Market Insider

Stocks making the biggest moves premarket: Caterpillar, Exxon, IBM, Amazon & more

Construction machinery of the US producer Caterpillar can be seen at the BLG Logistics Group Car Terminal, ready for shipping in Bremerhaven, Germany, 12 June 2017. Photo: Ingo Wagner/dpa (Photo by Ingo Wagner/picture alliance via Getty Images)
Ingo Wagner | picture alliance | Getty Images

Check out the companies making headlines before the bell:

Caterpillar – The heavy equipment maker reported adjusted quarterly earnings of $2.63 per share, beating the consensus estimate of $2.37. However, revenue came in below forecasts, and Caterpillar also issued a weaker-than-expected full-year outlook. The company said global economic uncertainty would continue to pressure sales this year.

Navistar – The truck maker received an unsolicited buyout offer from Volkswagen's commercial truck unit Traton for the part of Navistar it doesn't already own. The offer amounts to $35 per share, or $2.9 billion, compared to yesterday's close of $24.07. Volkswagen and Traton currently own about 16.8% of Navistar.

Exxon Mobil – The energy giant earned an adjusted 41 cents per share for the fourth quarter, 2 cents below estimates, but revenue did exceed Wall Street forecasts. Exxon said short-term supply issues in its downstream and chemicals businesses impacted its results.

Honeywell – The industrial conglomerate beat estimates by 2 cents with adjusted quarterly profit of $2.06 per share, but revenue was shy of forecasts. Honeywell also gave a weaker than expected revenue guidance, saying the 737 Max production halt will hurt growth. Honeywell makes a variety of 737 Max components.

Colgate-Palmolive – The consumer products company matched Street forecasts with adjusted quarterly earnings of 73 cents per share, with revenue beating estimates. Colgate did see a 5% jump in organic sales during the quarter and expects an organic sales growth rate of 3% to 5% this year.

Amazon.com – Amazon earned $6.47 per share for the fourth quarter, well above the consensus estimate of $4.03. Revenue also exceeded analyst forecasts, powered by a robust holiday season as well as strong results for advertising and cloud computing.

IBM – IBM CEO Ginni Rometty will step down in April after eight years on the job. She will be succeeded by Arvind Krishna, head of IBM's cloud computing business. Rometty will remain as executive chairman through the end of the year.

Amgen – Amgen reported adjusted quarterly profit of $3.64 per share, 17 cents above consensus forecasts, with the biotech company's revenue also beating estimates. However, Amgen gave a weaker-than-expected full-year forecast, due to lower interest income and its recently acquired stake in China's BeiGene, which is currently unprofitable.

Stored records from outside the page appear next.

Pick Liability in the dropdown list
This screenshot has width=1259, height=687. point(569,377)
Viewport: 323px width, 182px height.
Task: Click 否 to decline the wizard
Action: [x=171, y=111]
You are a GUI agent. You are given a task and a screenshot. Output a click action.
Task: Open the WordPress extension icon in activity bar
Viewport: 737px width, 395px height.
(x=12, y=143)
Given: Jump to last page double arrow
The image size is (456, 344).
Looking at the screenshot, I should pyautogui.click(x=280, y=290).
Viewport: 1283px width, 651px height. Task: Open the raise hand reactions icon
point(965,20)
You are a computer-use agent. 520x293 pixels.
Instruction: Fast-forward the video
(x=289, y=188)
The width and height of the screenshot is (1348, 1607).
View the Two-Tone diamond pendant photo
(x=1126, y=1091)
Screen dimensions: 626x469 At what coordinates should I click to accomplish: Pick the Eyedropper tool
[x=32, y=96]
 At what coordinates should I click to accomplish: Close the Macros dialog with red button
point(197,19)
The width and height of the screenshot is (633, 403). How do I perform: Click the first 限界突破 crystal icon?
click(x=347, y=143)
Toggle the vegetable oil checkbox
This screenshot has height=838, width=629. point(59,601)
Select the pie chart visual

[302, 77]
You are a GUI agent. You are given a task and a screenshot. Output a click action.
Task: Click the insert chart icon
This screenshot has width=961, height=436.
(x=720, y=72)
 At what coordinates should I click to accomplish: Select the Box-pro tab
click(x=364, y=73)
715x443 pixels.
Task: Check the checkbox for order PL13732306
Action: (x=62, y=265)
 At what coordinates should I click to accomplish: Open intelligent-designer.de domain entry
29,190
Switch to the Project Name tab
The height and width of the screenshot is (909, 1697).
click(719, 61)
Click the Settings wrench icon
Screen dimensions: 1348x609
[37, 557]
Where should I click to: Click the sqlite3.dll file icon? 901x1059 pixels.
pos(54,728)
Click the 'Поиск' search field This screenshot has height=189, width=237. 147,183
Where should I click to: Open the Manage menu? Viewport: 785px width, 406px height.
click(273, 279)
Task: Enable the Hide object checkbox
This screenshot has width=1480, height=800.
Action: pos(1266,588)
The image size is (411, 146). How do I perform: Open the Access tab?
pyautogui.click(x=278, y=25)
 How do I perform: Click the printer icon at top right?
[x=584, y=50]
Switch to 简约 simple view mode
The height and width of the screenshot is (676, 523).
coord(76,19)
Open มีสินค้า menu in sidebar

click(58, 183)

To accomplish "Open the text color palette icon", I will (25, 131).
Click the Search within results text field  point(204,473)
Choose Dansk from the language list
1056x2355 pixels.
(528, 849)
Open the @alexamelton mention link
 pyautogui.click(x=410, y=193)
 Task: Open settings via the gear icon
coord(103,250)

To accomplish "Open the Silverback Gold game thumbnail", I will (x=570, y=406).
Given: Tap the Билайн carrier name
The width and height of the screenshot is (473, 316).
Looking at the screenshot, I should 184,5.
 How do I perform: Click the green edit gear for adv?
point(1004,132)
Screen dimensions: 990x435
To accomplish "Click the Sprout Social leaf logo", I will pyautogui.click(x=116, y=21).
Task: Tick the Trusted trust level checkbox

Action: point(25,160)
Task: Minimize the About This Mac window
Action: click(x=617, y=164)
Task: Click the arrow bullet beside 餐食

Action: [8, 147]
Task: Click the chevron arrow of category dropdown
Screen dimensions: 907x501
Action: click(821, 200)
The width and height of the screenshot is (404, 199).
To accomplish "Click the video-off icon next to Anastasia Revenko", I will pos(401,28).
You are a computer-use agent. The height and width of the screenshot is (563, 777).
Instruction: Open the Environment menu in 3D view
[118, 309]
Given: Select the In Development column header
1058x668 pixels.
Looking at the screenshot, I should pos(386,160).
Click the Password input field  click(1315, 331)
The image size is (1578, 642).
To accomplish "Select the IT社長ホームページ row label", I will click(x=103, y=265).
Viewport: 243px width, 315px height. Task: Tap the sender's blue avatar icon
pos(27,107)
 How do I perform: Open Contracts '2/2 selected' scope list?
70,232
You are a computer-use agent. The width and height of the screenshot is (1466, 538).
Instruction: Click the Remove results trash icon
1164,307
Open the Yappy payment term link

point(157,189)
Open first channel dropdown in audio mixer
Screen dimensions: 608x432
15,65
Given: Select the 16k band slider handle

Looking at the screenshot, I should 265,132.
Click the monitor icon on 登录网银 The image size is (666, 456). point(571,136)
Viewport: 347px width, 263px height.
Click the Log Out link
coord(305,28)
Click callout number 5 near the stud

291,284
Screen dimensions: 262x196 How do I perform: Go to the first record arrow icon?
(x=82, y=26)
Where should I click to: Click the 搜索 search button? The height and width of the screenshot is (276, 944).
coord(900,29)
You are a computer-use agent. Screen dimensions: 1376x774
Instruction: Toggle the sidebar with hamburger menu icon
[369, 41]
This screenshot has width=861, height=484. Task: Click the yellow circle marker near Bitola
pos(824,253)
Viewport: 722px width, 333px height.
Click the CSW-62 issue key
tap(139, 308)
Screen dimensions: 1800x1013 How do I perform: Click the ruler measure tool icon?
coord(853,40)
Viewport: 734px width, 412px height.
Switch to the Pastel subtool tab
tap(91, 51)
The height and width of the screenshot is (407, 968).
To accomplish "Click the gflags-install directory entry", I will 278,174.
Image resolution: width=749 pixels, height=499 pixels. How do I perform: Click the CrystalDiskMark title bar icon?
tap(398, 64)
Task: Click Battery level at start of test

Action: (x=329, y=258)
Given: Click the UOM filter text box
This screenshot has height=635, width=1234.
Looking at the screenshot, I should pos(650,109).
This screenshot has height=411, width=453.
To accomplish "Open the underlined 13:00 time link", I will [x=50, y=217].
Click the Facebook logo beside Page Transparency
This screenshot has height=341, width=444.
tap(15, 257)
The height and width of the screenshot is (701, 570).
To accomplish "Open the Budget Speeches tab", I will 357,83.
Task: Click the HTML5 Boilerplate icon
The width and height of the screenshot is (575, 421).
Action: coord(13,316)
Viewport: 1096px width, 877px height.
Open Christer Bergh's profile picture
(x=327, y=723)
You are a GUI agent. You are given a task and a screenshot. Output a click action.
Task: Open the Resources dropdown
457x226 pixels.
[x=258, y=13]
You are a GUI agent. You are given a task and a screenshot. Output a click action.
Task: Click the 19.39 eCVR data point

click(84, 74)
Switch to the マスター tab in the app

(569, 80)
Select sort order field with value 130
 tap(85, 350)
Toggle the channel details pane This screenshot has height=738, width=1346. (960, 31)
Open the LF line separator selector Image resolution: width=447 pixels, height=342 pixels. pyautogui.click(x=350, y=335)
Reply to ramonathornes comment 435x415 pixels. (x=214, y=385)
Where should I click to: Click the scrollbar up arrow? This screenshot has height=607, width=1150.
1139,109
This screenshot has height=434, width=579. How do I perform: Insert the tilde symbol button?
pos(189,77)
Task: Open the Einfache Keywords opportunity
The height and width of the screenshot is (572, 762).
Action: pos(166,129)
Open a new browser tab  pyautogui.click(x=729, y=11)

Electronic Arts – Electronic Arts reported adjusted quarterly profit of $2.52 per share, a penny above estimates, with revenue essentially in line. However, the video game maker gave a weaker-than-expected current-quarter revenue forecast, in part due to a delayed launch for its "NBA Live" game.

Visa – Visa matched Street forecasts with quarterly earnings of $1.46 per share, but the payment network operator's revenue came in below estimates. Visa also saw a 14% increase in operating expenses during the quarter as it spends more on rewards and incentives for cardholders.

Levi Strauss – Levi Strauss reported adjusted quarterly earnings of 26 cents per share, 5 cents above estimates, but the apparel maker's revenue was slightly short of forecasts. The company also gave an upbeat full-year earnings forecast, as well as announcing a $100 million stock buyback and initiating a dividend of 8 cents per share. Levi Strauss also announced it has about half its stores in China due to the coronavirus outbreak and will take a financial hit as a result.

Marathon Petroleum – Marathon Petroleum is exploring the sale of its Speedway gasoline station division, according to a Bloomberg report. Marathon said last year it was seeking to spin off Speedway, which has about 4,000 locations in the U.S.

Johnson & Johnson – J&J was ordered by a California judge to pay a $344 million fine, in a case accusing the company of deceptively marketing its surgical mesh devices. The company said it would appeal the decision, adding that it "responsibly communicated the risks and benefits" of the device.